**Directions for this task**
Please count the lines in the data below that hold the word "cientistas", and give only the number.

**Data shown**
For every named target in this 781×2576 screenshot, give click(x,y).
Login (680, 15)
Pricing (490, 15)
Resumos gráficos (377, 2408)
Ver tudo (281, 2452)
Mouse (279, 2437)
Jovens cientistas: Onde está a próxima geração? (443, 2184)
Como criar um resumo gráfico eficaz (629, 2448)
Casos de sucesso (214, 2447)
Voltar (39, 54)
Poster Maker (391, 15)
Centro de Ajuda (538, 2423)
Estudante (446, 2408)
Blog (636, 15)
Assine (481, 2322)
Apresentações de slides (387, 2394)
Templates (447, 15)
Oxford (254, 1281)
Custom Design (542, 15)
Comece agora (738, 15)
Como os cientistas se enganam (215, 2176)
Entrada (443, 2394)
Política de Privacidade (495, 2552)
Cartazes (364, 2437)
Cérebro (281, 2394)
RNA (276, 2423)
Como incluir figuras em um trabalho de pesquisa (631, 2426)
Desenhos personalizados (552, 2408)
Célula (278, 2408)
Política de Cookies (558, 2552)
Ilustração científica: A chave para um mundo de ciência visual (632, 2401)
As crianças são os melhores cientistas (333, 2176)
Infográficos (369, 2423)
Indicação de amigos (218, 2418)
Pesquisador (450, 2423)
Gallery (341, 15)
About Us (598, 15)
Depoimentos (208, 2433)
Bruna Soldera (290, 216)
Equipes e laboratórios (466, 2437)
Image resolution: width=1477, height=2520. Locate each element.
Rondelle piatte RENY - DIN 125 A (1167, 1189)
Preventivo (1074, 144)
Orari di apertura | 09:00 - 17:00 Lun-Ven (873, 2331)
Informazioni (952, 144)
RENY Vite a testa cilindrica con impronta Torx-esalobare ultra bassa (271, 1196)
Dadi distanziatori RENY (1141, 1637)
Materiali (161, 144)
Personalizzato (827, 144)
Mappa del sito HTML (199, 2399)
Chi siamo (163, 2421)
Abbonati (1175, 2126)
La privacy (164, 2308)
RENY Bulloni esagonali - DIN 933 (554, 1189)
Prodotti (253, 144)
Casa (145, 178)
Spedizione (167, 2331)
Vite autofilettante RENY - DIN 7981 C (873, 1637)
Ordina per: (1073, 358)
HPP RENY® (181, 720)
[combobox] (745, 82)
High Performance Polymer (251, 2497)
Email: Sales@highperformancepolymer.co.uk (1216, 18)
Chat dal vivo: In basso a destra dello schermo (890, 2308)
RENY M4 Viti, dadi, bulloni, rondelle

**Result of this exercise**
3